(Records shown begins)

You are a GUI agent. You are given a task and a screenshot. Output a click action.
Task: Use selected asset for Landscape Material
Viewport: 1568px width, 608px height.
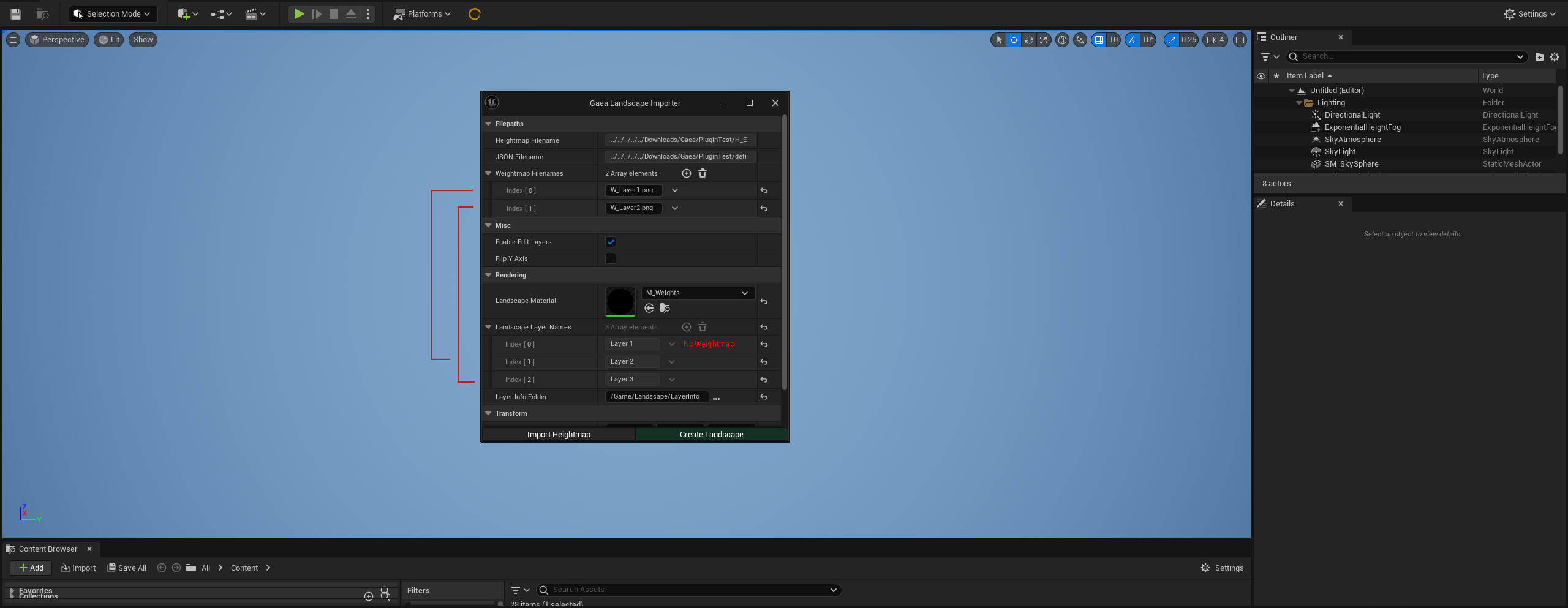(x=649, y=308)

(Records shown ends)
(Records shown begins)

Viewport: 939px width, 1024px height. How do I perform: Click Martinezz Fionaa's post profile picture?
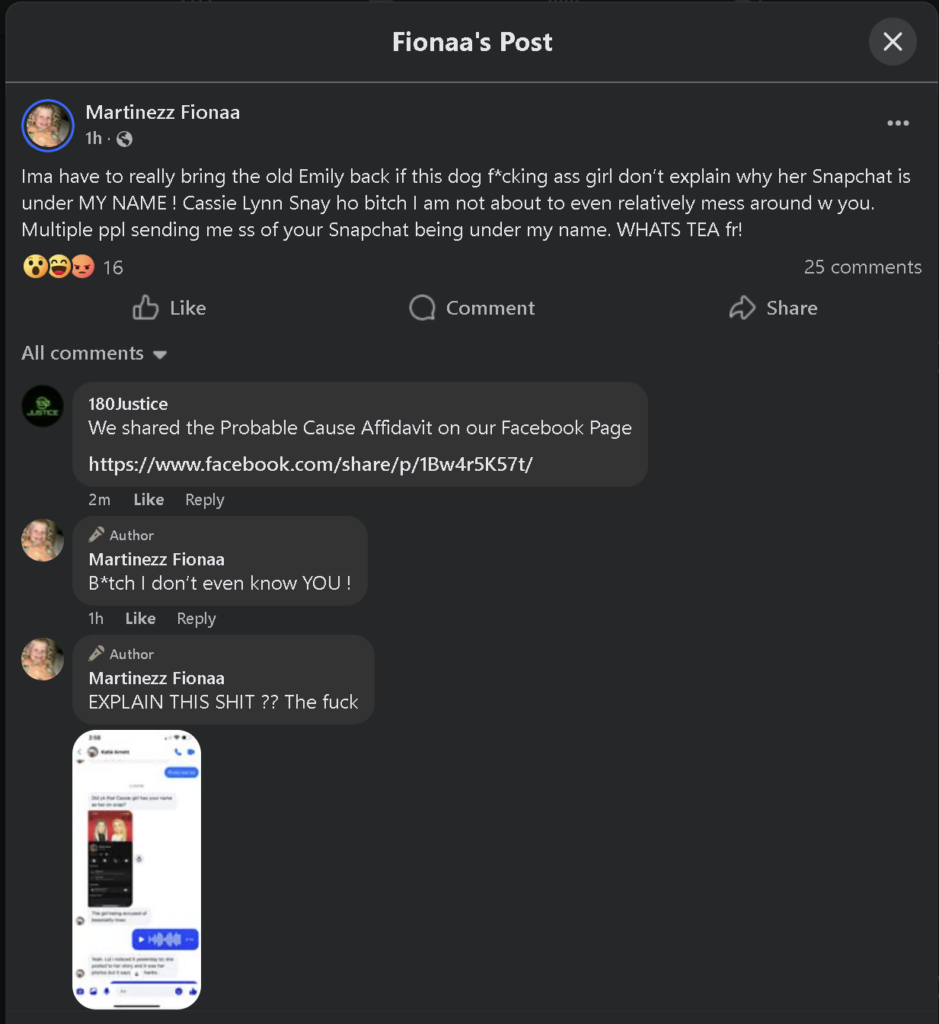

(Records shown ends)
(Records shown begins)

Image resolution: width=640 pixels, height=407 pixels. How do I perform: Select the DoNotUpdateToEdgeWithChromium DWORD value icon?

(Records shown ends)

What is needed -
From the data above, show each line that contains "perform".

Response for this exercise -
Viewport: 939px width, 1024px height. How do I perform: Click Martinezz Fionaa's post profile picture?
Image resolution: width=640 pixels, height=407 pixels. How do I perform: Select the DoNotUpdateToEdgeWithChromium DWORD value icon?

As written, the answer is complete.